Collecting Marginellidae on the Cape Peninsula by Alan Seccombe

The Cape Peninsula is a narrow strip of land that runs from Cape Town in the north, to Cape Point, 77km to the South. In most places, the peninsula is less than 10km wide, bordered by the Atlantic Ocean on the West, and False Bay on the East.

Despite the small geographical distances, the molluscan fauna of the Atlantic and False Bay coatlines differ markedly. The Marginellidae are a good example of this, with many more species occurring in the warmer water of False Bay.

Cape map

Some of the small species survive the rough seas intact and wash ashore in good condition. The very small species, mostly uniform white in colour, can only be found by patient sieving of shell grit. Live material of the commoner species can be collected intertidally, in rock pools at low water, others occur only in the subtidal region and only commonly collected by scuba diving, and others are active only at night and collected by scuba diving at night.

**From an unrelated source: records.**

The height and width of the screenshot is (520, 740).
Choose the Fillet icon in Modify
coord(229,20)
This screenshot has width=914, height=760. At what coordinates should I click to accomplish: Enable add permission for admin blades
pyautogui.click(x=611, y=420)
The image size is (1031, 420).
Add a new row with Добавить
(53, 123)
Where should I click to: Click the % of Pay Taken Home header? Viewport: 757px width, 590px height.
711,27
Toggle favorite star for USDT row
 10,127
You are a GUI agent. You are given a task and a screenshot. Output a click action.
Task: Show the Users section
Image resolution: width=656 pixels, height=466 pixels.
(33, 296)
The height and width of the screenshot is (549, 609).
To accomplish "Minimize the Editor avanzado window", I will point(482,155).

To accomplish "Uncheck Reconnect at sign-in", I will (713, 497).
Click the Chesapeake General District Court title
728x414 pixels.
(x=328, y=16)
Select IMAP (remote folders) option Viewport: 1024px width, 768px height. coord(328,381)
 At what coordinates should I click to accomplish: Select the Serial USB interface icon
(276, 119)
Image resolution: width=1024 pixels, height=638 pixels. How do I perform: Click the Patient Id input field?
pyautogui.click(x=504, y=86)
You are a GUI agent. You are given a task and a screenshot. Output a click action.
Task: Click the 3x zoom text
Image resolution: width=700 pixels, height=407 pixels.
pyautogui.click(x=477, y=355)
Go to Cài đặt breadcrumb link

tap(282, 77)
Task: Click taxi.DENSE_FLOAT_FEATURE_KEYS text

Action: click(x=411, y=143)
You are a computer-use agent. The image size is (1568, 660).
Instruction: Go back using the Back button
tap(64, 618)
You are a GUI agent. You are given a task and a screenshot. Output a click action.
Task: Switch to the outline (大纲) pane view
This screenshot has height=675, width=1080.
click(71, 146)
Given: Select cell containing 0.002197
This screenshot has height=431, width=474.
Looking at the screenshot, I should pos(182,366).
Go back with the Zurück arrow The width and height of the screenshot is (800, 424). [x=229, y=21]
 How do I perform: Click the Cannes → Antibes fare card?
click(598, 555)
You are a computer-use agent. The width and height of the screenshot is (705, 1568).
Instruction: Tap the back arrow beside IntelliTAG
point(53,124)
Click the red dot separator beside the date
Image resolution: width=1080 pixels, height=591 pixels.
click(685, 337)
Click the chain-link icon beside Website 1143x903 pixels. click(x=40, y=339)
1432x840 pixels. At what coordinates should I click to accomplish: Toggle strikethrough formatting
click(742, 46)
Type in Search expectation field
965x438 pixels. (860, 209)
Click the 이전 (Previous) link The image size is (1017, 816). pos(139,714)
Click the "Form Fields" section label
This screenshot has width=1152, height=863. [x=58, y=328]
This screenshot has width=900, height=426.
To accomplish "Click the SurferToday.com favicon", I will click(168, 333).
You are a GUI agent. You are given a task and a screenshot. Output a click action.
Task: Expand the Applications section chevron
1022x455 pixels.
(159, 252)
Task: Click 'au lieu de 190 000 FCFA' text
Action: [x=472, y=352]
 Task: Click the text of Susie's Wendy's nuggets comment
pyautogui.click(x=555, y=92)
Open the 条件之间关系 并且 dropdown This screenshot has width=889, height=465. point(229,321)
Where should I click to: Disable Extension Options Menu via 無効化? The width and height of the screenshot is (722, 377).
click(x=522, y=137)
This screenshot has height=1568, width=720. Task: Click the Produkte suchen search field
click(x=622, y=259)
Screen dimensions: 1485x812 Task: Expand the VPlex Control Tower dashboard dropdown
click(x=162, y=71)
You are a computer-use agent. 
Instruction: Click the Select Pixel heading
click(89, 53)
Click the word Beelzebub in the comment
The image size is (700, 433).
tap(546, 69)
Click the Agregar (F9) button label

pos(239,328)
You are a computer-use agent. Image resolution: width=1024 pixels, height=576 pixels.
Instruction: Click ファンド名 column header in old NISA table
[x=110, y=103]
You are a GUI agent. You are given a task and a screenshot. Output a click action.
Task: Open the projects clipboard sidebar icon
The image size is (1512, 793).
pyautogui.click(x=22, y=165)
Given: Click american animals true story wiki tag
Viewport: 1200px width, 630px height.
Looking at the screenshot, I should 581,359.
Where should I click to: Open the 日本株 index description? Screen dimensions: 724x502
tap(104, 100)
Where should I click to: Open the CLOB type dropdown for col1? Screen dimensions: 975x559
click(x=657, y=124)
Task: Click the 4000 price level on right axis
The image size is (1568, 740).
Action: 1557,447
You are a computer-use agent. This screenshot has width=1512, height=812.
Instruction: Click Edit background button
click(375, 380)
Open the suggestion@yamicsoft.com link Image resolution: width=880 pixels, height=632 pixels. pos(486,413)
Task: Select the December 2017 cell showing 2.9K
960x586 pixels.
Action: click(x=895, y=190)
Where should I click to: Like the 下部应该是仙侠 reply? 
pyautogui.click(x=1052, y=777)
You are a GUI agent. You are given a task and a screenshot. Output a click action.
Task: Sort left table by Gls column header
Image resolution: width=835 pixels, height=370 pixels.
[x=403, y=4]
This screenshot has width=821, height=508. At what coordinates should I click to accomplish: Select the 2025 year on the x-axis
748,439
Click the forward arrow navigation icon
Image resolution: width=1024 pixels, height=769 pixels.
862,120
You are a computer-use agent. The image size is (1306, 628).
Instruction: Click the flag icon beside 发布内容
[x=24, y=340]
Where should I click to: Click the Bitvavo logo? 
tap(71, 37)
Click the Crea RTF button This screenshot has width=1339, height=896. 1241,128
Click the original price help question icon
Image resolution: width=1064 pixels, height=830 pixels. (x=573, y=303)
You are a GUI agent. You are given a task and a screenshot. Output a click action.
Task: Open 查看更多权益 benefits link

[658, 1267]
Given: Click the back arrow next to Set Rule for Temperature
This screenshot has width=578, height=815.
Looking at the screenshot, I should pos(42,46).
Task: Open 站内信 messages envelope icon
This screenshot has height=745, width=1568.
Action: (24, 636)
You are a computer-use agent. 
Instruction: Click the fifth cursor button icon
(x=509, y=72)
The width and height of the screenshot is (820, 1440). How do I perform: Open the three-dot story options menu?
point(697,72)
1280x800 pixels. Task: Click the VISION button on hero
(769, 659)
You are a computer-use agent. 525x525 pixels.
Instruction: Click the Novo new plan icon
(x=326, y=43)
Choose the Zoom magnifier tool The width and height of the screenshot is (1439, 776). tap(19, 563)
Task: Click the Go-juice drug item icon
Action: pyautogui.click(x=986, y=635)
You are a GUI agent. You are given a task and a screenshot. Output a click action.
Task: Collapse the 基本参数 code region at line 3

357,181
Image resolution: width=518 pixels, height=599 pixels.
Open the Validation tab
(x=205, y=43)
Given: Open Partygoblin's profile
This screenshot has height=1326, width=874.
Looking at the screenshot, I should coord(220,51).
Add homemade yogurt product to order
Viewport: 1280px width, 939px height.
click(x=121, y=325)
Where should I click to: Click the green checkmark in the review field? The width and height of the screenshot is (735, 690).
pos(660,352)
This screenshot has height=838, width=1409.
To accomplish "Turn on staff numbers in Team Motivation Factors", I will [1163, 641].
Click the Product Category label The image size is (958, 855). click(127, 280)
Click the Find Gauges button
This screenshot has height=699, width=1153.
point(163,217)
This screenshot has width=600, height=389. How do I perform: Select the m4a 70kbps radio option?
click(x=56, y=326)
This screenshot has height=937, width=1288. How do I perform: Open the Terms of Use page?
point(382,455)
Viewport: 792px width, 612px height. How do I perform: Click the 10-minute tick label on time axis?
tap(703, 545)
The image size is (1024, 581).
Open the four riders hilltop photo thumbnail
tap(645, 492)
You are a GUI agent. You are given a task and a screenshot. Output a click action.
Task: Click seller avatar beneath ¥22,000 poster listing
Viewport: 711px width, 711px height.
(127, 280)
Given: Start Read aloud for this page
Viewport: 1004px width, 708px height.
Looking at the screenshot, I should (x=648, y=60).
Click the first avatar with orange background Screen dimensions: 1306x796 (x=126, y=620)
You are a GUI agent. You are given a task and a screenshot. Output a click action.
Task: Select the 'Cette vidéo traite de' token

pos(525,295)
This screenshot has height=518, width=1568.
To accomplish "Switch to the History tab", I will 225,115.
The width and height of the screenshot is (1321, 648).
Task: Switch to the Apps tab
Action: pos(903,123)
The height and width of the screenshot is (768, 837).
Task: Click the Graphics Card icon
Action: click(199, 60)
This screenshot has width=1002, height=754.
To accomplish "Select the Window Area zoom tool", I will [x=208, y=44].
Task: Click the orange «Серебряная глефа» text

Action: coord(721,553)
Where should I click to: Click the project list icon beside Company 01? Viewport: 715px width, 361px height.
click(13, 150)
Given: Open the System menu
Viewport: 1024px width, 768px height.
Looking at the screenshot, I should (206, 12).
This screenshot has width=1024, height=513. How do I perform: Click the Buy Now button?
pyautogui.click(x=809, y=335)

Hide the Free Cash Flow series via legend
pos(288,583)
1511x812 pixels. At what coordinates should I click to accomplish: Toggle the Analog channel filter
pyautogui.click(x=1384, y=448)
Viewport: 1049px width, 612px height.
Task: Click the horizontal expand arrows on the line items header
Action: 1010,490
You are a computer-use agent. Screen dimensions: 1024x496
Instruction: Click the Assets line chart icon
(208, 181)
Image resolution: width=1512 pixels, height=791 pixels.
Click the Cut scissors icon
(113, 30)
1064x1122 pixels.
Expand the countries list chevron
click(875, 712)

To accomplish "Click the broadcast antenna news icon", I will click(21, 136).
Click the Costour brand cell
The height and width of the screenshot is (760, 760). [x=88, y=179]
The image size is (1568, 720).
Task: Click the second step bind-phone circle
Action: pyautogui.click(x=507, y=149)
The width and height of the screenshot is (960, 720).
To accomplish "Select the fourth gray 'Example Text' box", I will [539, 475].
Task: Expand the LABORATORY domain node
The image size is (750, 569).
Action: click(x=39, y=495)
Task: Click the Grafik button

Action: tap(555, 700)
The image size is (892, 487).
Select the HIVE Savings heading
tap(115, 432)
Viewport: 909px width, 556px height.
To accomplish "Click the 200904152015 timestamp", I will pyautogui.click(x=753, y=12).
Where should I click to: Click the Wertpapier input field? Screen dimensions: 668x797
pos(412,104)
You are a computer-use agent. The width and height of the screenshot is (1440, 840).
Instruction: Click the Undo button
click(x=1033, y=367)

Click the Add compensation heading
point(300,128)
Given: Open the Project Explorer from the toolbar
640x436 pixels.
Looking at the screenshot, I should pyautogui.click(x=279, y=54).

The diving conditions in the Cape are more akin to diving around the shores of the UK than diving in the tropics, cold water (15° in False Bay), preponderance of kelp, poor visibility and often rough seas. On the Atlantic Coast, the best place to collect live Marginellidae is Kommetjie, a small village very popular with the crayfishing and surfing fraternity. On the lefthand side of the slipway is a rocky shore with large boulders on the uppershore and much smaller rocks and tidal pools in the lower shore

Marginella rosea,Lamarck 1822. Picture:Alan Seccombe

Marginella rosea Lamarck, 1822 is common in the pools from the mid-tide level downwards, crawling in the open, especially at the turn of the incoming tide. The shells are a drab grey-white, 20mm or less, and the animal is a milky white with red spots. Turning the rocks in the pools should yield many Volvarina zonata bilineata Krauss, 1848, 7mm, a white shell with a narrow brown band at the median and posterior, often clinging to the underside of the rocks or in the many dead shells of Patella granatina. Volvarina zonata biannulata Fabricius, 1826 is smaller than the previous species and much less common, it is a chestnut brown with white bands at the anterior and posterior. It is usually found partially buried in silty sand.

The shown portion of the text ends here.